Irani Aparecida de Morais, moradora da comunidade Córrego Ferreira (Brumadinho), avalia que a oficina será útil para todas as comunidades terem mais autonomia. “Eu acho que isso vai ser interessante, porque nós não temos muito estudo, mas vamos conseguir colocar o assunto para que as pessoas que recebam ofício tenham noção do que está acontecendo e do que se passa na nossa região”, diz.

Comunidades apresentaram ofício elaborado coletivamente em oficina. Foto: Júlia Rohden/Aedas 

Catarina Magalhães, da comunidade Monte Cristo (Brumadinho) também destacou a importância da oficina de elaboração ofícios para fortalecer a comunidade. “Eu gostei muito da parte dos direitos humanos e gostei também dessa parte dos ofícios, porque é uma coisa muito forte que você consegue colocar ali e consegue alguma resposta através do ofício”, afirma.   

Maria Santana (São Joaquim de Bicas) avalia que o acesso à informação é fundamental. “Eu acho que esse papel de informação às pessoas e de formação com as pessoas é ideal para conhecerem os seus direitos e fazerem o uso da ferramenta que elas têm na mão”, explica. 

Direitos das crianças e adolescentes 

As crianças e adolescentes também debateram seus direitos em atividades lúdicas na Ciranda. Dentre as atividades, foram feitas cartografias das infâncias, nas quais cada criança localizava sua casa, sua rua, seu bairro e município.  

Depois, foi elaborado um Mapa dos Direitos. “Através de gravuras, nós contextualizamos alguns dos direitos que a criança e o adolescente têm”, explica Julimagda Medeiros, educadora da Ciranda. Miguel, de sete anos, participou da Ciranda e dá alguns exemplos de direitos ilustrados no mapa. “Tinha uma bola que era do [direito ao] lazer e brincar. O coração é [do direito] do amor, proteção e carinho. A banana é [direito à] alimentação saudável. A árvore é [direito ao] meio ambiente”, conta ele que mora do Tejuco (Brumadinho). 
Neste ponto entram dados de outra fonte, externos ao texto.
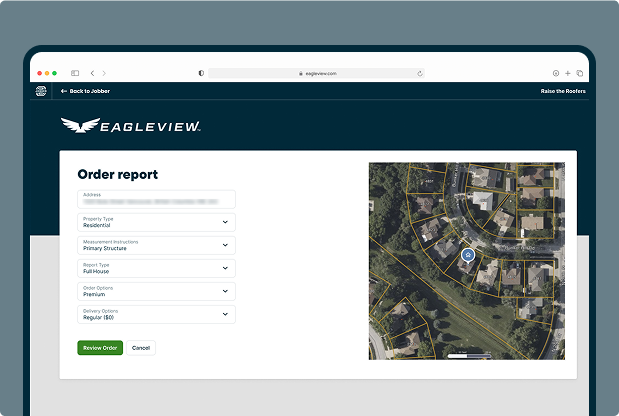
Task: Click the Review Order button
Action: 100,348
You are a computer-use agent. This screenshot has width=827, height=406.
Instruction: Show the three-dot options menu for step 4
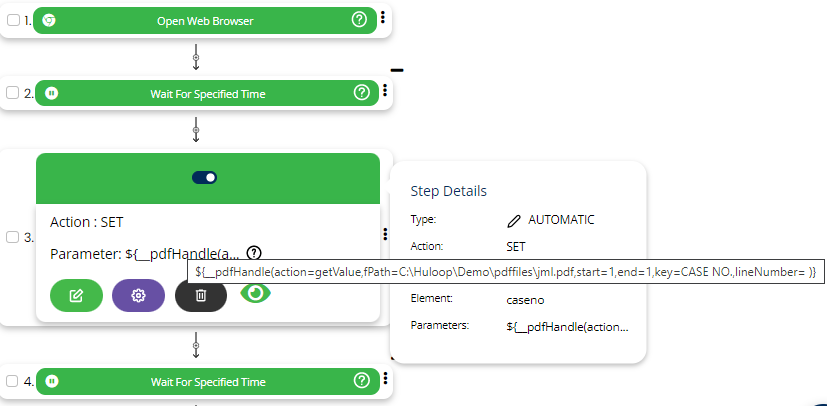385,379
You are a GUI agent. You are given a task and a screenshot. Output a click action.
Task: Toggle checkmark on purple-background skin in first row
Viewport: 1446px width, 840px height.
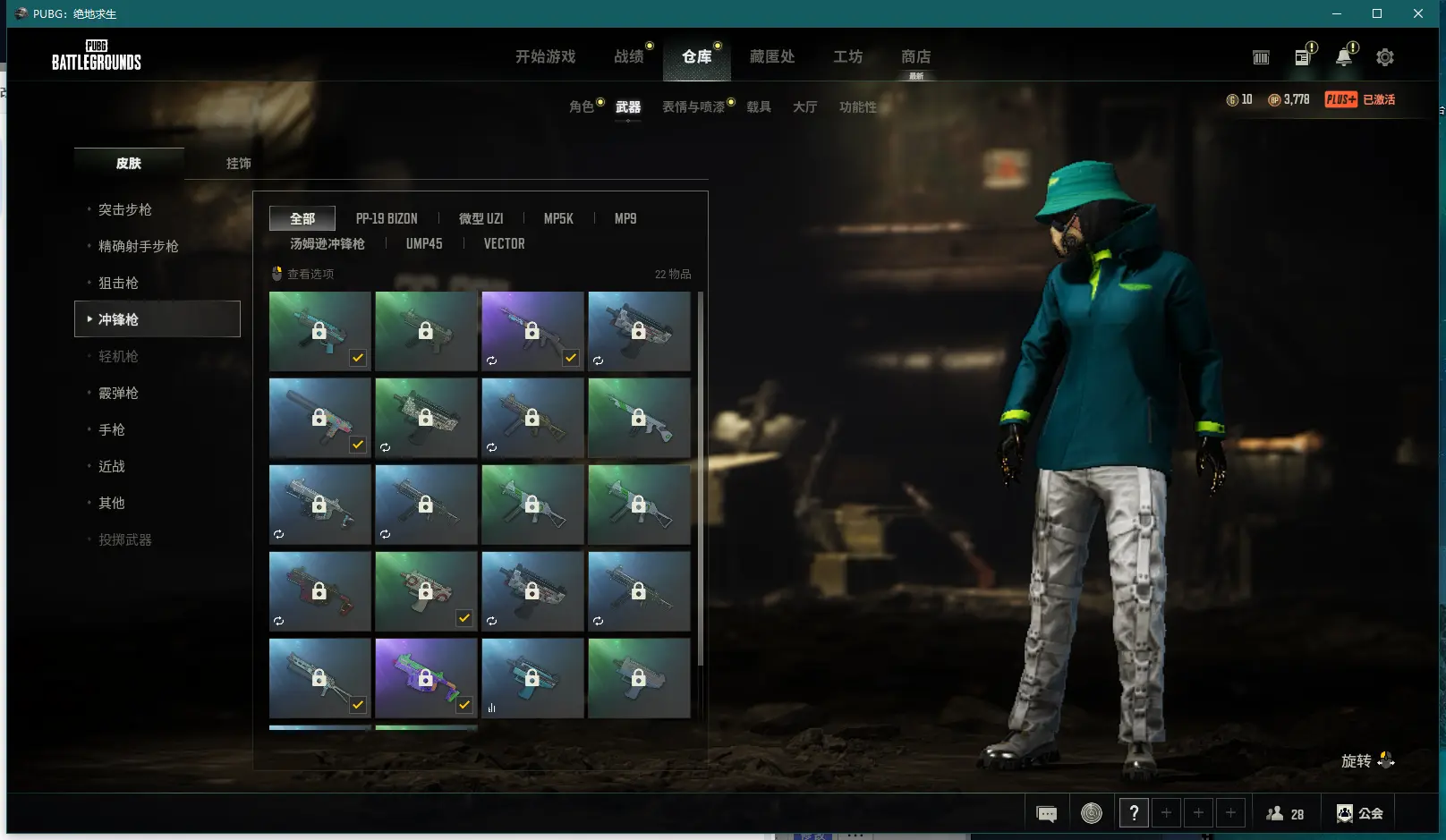click(x=571, y=358)
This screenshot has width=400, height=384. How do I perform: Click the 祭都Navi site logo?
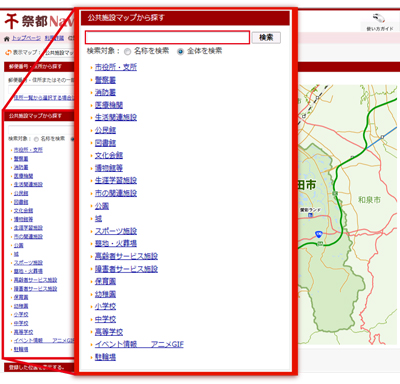coord(38,22)
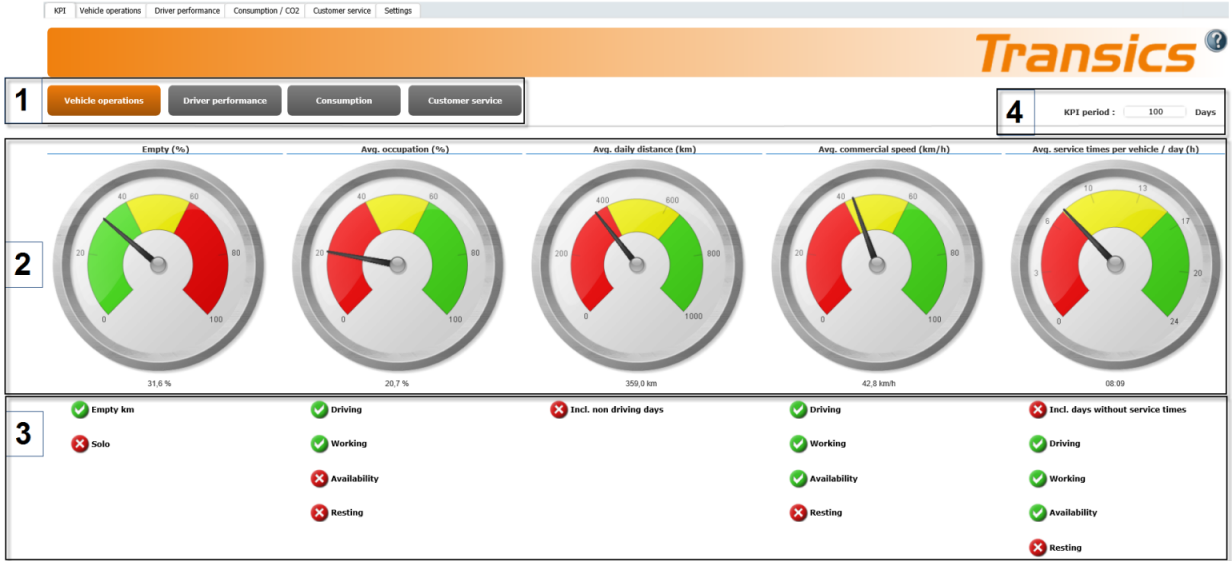Image resolution: width=1232 pixels, height=561 pixels.
Task: Toggle Working under Avg. occupation
Action: 319,444
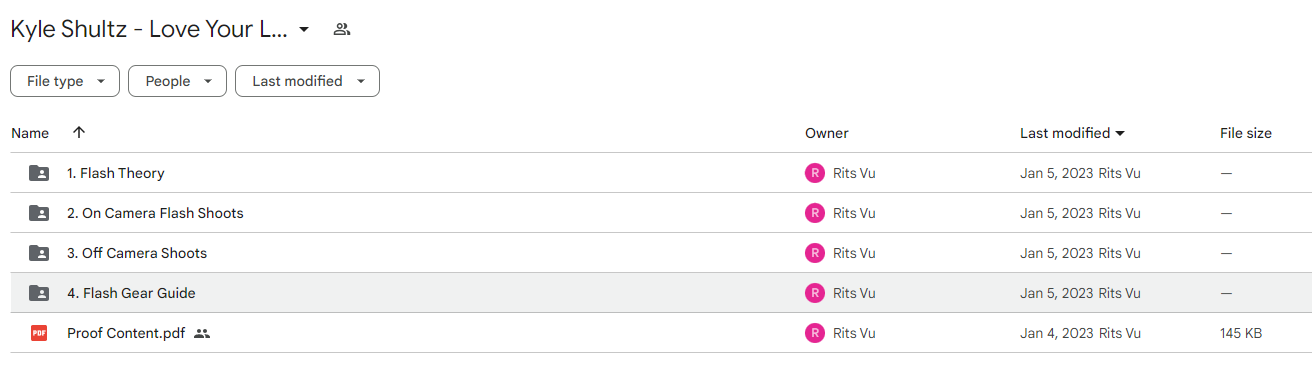Viewport: 1312px width, 381px height.
Task: Open the 1. Flash Theory folder
Action: 115,173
Na ciranda, crianças e adolescentes montaram o Mapa dos Direitos. Foto: Isis Oliveira/Aedas 

Scarlet Souza, educadora da Aedas, comenta que a Ciranda é um momento muito importante de formação para as crianças. “Respaldados pela PEAB E PNAB e junto com a Constituição Federal e o ECA (Estatuto da Criança e do Adolescente), a gente reforçou com eles o direito a um ambiente equilibrado, à educação, alimentação e lazer. A gente fez essas ligações com o cotidiano deles, pois são crianças atingidas e muitos desses direitos foram violados, então é muito importante que eles tenham acesso a essa discussão também. A gente partiu da territorialidade deles, construindo do micro para o macro: a rua, a cidade, bairro, estado, o país, para a gente mostrar essas instâncias, que tem uma política estadual e nacional, que está assegurando esses direitos” aponta.